La consejera de Economía del Gobierno de Canarias, Elena Máñez, prioriza sobre cualquier cosa que se tenga que hacer en mercados emergentes de África occidental las cuestiones de género. Aunque su discurso resulta algo cansino, su presión por acelerar la entrada de las mujeres en la alta dirección de procesos decisorios tiene ya buenos resultados como la salida del PP de órganos decisorios de Proexca, entre otros.

Para quitase de encima todo lo que sea lentitud y barrera, Máñez ha decidido subcontratar a la Fundación Mujeres por África. Esta primavera ha firmado por ejemplo una ayuda de 60.000 euros para que la Fundación Mujeres por África pague un desplazamiento de su presidenta María Teresa Fernández de la Vega a Canarias por 1.600 euros en plena. De la Vega tiene varias soluciones que se ajustan al discurso de Máñez y de la que el Club de Lectura Casa África no tiene ni idea porque no publica textos en el diario francés El País. Kinross tiene suelo en el puerto de Las Palmas y algunos pisos para directivos y ahora una Boumatou es integrante del consejo.
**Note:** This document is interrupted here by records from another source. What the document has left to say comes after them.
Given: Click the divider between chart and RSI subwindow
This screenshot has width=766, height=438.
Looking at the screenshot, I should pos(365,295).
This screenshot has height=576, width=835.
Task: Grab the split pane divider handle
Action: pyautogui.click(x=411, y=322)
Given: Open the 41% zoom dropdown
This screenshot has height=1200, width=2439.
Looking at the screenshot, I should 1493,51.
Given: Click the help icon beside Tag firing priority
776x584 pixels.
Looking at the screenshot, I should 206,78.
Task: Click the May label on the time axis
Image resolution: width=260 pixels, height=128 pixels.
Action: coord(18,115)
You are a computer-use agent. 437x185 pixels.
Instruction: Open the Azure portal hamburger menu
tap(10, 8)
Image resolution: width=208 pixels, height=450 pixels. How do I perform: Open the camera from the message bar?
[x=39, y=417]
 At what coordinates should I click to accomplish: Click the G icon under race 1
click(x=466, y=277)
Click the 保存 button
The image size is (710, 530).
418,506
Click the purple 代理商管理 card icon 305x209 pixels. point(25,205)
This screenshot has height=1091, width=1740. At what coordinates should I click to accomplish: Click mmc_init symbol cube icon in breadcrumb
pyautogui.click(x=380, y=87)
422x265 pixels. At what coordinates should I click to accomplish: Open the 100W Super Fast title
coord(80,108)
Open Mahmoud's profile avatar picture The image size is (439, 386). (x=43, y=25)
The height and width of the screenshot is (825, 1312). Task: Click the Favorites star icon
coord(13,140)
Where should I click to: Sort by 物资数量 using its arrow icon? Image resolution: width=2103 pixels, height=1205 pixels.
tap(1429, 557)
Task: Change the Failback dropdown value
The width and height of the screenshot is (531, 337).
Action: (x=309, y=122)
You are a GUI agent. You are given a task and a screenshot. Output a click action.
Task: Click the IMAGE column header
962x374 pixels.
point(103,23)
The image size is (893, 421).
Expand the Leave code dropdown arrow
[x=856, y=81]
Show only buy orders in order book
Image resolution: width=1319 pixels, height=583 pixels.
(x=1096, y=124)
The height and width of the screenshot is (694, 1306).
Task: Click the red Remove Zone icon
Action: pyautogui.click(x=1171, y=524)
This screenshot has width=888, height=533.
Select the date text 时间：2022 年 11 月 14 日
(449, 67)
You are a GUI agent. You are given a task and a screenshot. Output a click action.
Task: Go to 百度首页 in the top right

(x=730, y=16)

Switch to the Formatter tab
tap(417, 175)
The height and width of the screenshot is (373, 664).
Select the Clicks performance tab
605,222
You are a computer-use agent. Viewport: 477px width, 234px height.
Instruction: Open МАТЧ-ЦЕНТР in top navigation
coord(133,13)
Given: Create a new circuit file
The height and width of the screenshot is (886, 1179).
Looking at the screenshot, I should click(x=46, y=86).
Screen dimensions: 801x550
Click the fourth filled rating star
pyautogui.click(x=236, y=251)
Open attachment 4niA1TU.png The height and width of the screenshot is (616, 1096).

La canariomauritana Leïla Bouamatou acaba de entrar en el consejo de administración de Kinross, la empresa canadiense minera del oro que debió pagar una multa en EE.UU para que no se siguieran investigando sobornos a políticos en el reuniones celebradas en el Hotel Santa Catalina. Kinross ha eliminado desde entonces la presencia de intermerdiarios sudamericanos que tenía en Las Palmas y girado su diplomacia a Mauritania.

El padre de Leïla Bouamatou, Mohamed Bouamatou, ambos con múltiples intereses en la capital grancanaria y de nacionalidad española son integrantes de la Fundación Mujeres por África de Fernández de la Vega, que nunca los promociona para que los isleños conozcan sus destrezas y puedan reforzar la cooperación con Mauritania. Su padre colaboró con la libertad de españoles secuestrados en los territorios del Polisario en Tinduff.

La canaria de adopción a la que Máñez debe conocer es la administradora y directora general de la Générale de Banque de Mauritanie. A los 35 años, es la primera mujer que dirige un banco en su país. Se graduó de una escuela de negocios en Suiza y tiene una maestría de una universidad española y un doctorado de una universidad de Estados Unidos. Anteriormente, trabajó en Deloitte en Túnez y luego en BMCE en Londres. El año pasado, la revista Forbes la nombró una de las 10 africanas menores de 40 años más talentosas.

El presidente Kinross Entities en Mauritania, Andreas Mittler, ha colocado a esta mujer en el consejo «para apoyar a la empresa a través de la ‘prestación de asesoramiento y orientaciones estratégicas», dijo la compañía en un comunicado. Thiam Diombar, ex ministro de Finanzas con experiencia en gestionar deuda soberana ante el FMI y el Banco Mundial y Ahmed Sidi Aly, ingeniero de Minas egresado de Polytechnique Montreal y exejecutivo de la SNIM también ha entrado en el consejo de Kinross.